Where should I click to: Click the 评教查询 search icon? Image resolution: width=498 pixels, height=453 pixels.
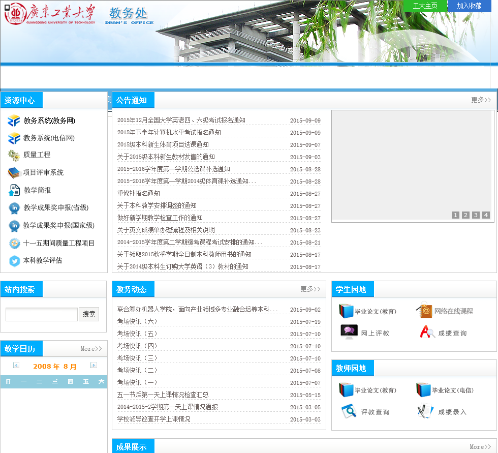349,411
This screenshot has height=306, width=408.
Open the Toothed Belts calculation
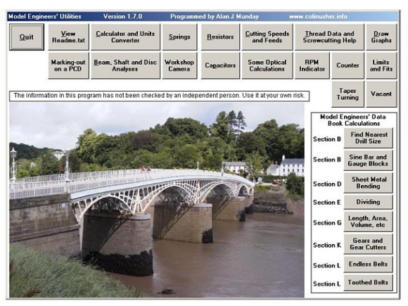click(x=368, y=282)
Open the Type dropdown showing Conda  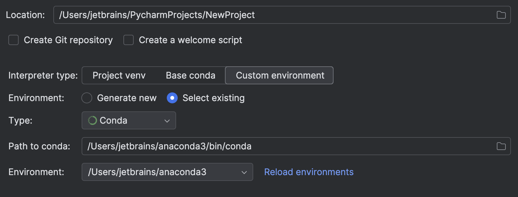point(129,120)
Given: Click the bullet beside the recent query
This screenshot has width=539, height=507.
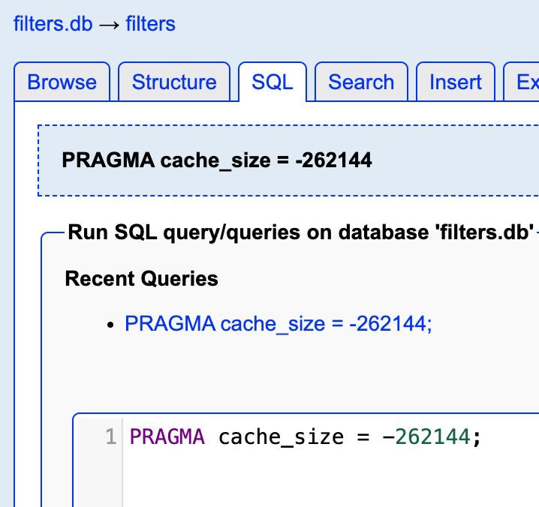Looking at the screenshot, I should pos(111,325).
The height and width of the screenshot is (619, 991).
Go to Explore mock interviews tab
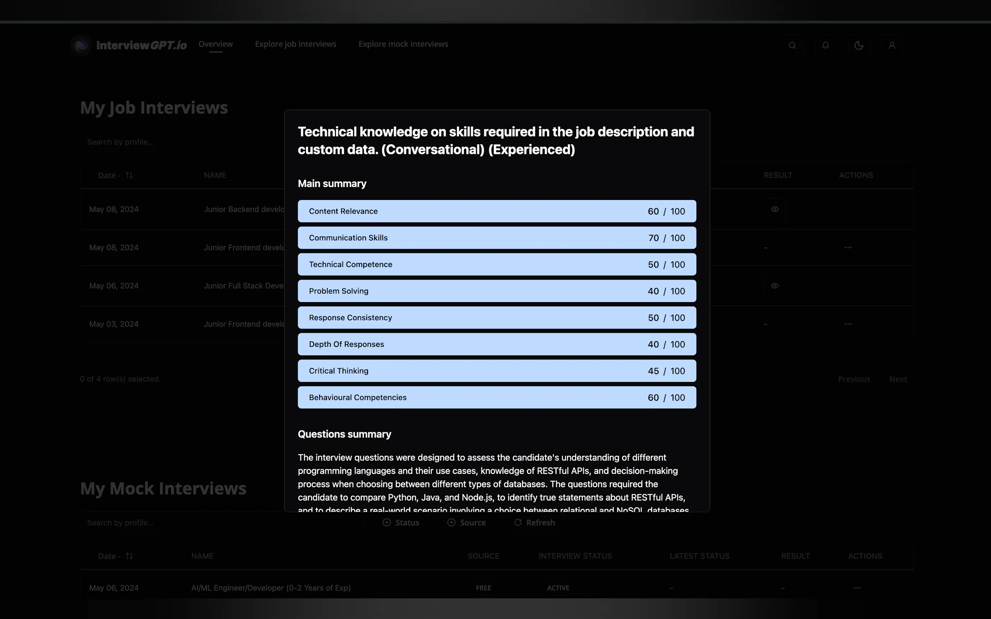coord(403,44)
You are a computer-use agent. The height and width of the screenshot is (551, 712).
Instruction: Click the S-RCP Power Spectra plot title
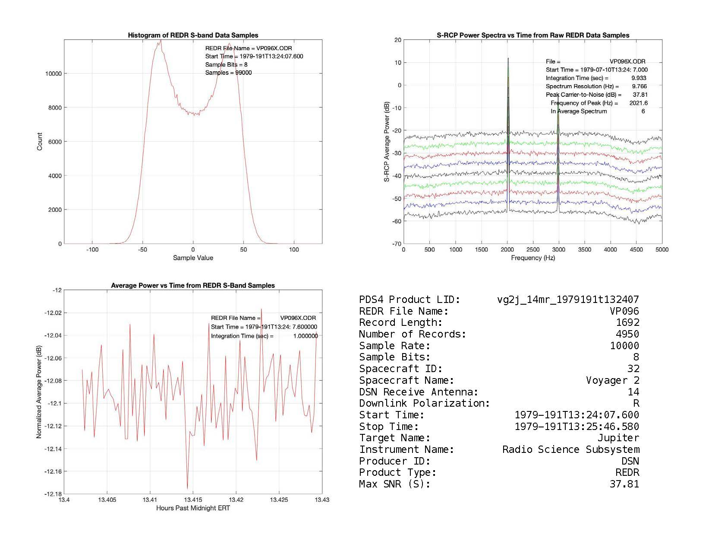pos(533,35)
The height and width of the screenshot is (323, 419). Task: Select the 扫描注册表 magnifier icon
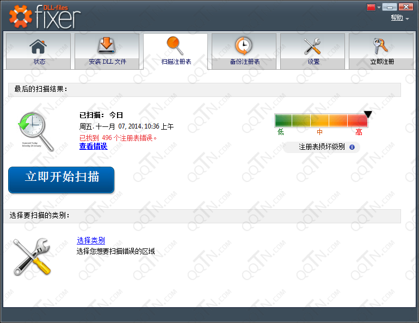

> _Work instruction_: Starting at the line with "Go to Explore mock interviews tab", write out every line exactly through the final line of the records above, both included, and skip the pictures.

> _Your response_:
Go to Explore mock interviews tab
coord(403,44)
You are a computer-use agent. The height and width of the screenshot is (551, 712).
Instruction: Click the S-RCP Power Spectra plot title
pos(533,35)
The height and width of the screenshot is (323, 419). Task: Select the 扫描注册表 magnifier icon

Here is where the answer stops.